Candor Hopes to Democratize Health Insurance Market with New App

Ryan Black

It may be a confusing time to buy health insurance, but the Georgia-based tech company says that it can solve that.

With the fate of the Affordable Care Act uncertain, it may be a confusing time to buy health insurance. But a Georgia-based tech company says that it can solve that.

The company, Candor, today launched an iOS app for its online health insurance marketplace. The app will allow users to find, compare, and select from thousands of coverage options.

Bob Shinn, CEO and co-founder of the company, told Healthcare Analytics News™ that Candor’s aim is to “democratize” the insurance market. While high earners can receive comprehensive coverage from their workplaces and lower-income or older individuals can receive it through government programs, “Everybody in between is left behind,” he said.

That’s important to Candor because the majority of today’s workforce is under 40 years old, Shinn said. In the era of Uber and Amazon, those people expect a certain digital experience. While most companies have automated procurement, his company is looking to automate the entire process.
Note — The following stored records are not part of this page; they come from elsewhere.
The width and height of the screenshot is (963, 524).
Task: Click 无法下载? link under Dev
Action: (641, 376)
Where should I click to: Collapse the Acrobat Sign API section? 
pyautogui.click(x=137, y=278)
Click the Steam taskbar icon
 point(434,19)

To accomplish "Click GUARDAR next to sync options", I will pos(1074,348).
The platform asks users plain-language questions about their health habits and needs, and then searches through hundreds of thousands of coverage options. Those options include supplemental programs, like prescription benefits or telehealth services, that can be combined to give users more complete plans for their lifestyles. Candor receives a percentage when it helps to connect service providers with enrollees.
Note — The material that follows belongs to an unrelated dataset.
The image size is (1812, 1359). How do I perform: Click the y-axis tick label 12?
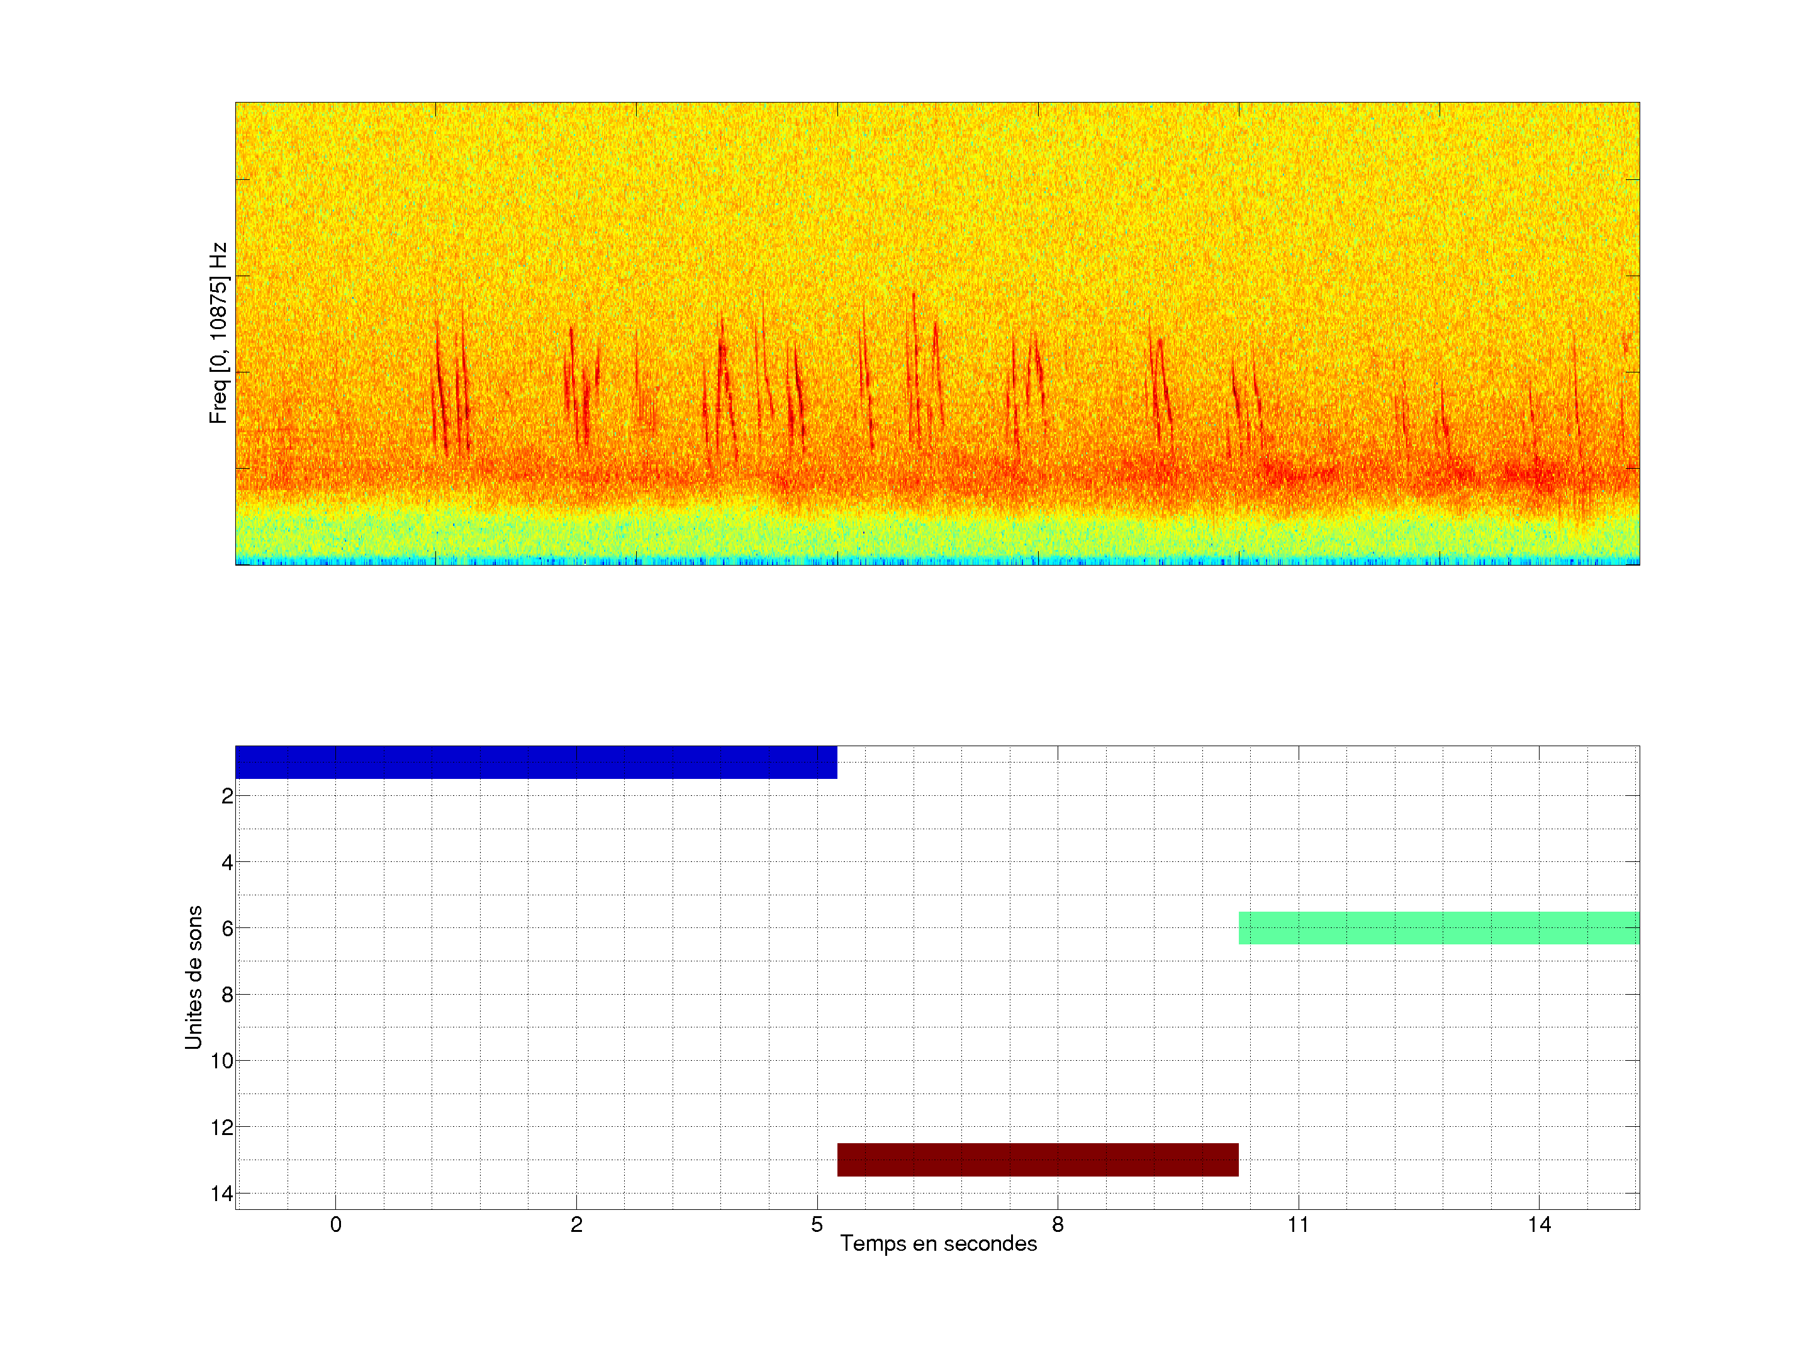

“Most people don’t know what their insurance actually covers for them,” Shinn said, but Candor is trying to fight that “by reducing the amount of asymmetric information in the marketplace.”

If the Candor app does its job well, there is risk that it will only need to be used in the enrollment process. Shinn pointed to features like its Chatbot, Casey, that will keep users engaged and allow them to track and update their coverage as needed. In a statement, the company says the app can also be used to model life events, like occupation changes or accidents, so users can see what coverage would be needed.

The iOS app launched first because the largest segment of Candor’s target market are Apple users, Shinn said, but Android and desktop platforms are in development.

If more Americans are given more insurance options through a more intuitive process, Shinn believes the number of uninsured can be reduced. “It’s just about every American having access to healthcare,” he said.

The company, less than a year old, is moving quickly. Founded in April, it received a $3 million seed investment in September. Last month, it announced that it was building a headquarters in Rome, Georgia, which it promised would provide as many as 675 high-skilled jobs.